RECORD SET START

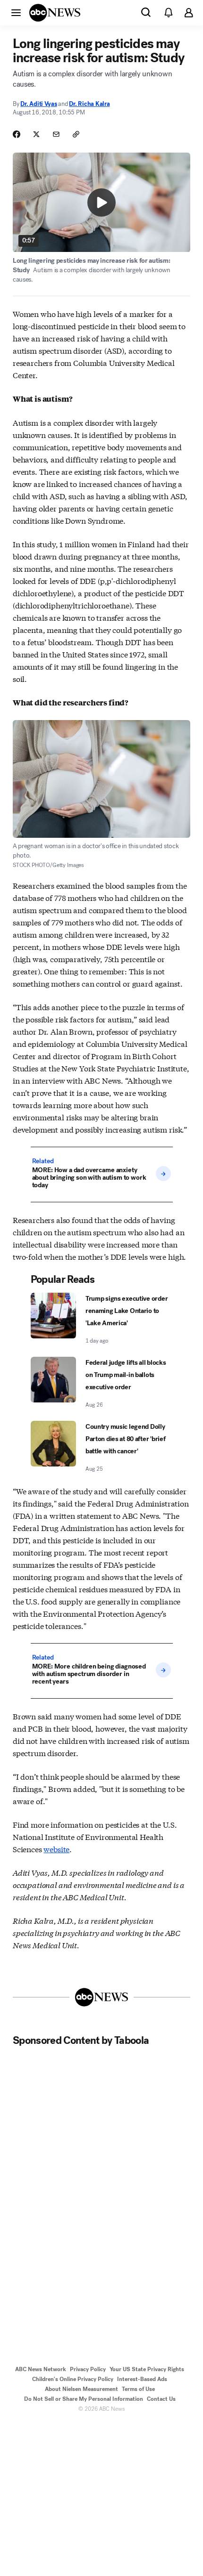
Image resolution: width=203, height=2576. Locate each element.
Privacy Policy (88, 2369)
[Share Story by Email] (56, 134)
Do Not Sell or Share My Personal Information (83, 2399)
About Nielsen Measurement (81, 2389)
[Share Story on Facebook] (16, 134)
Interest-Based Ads (142, 2379)
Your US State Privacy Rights (147, 2369)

RECORD SET END

§ **PROMPT**:
Copy out all of the entries exactly as they stand, with no pictures in your copy.

§ **ANSWER SPACE**:
Image resolution: width=203, height=2576. Locate each element.
Privacy Policy (88, 2369)
[Share Story by Email] (56, 134)
Do Not Sell or Share My Personal Information (83, 2399)
About Nielsen Measurement (81, 2389)
[Share Story on Facebook] (16, 134)
Interest-Based Ads (142, 2379)
Your US State Privacy Rights (147, 2369)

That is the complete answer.